* [Directive]: Update the lines below by replacing "Viewport" with "Screen area" wherever it occurs, leaving everything else unchanged.

# Data supplied start

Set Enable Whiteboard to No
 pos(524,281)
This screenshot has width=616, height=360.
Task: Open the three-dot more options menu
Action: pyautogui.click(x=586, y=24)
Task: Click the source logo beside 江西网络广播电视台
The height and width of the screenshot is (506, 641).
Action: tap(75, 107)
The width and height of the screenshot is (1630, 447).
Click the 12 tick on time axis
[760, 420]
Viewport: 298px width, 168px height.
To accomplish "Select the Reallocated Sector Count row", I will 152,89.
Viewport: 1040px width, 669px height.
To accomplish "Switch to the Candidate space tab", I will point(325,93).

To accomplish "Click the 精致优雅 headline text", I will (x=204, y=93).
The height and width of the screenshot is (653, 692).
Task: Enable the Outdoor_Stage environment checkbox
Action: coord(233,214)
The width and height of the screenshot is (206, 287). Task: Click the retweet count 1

# Data supplied end

* [Exercise result]:
Set Enable Whiteboard to No
 pos(524,281)
This screenshot has width=616, height=360.
Task: Open the three-dot more options menu
Action: pyautogui.click(x=586, y=24)
Task: Click the source logo beside 江西网络广播电视台
The height and width of the screenshot is (506, 641).
Action: tap(75, 107)
The width and height of the screenshot is (1630, 447).
Click the 12 tick on time axis
[760, 420]
Screen area: 298px width, 168px height.
To accomplish "Select the Reallocated Sector Count row", I will 152,89.
Screen area: 1040px width, 669px height.
To accomplish "Switch to the Candidate space tab", I will point(325,93).

To accomplish "Click the 精致优雅 headline text", I will (x=204, y=93).
The height and width of the screenshot is (653, 692).
Task: Enable the Outdoor_Stage environment checkbox
Action: coord(233,214)
The width and height of the screenshot is (206, 287). Task: Click the retweet count 1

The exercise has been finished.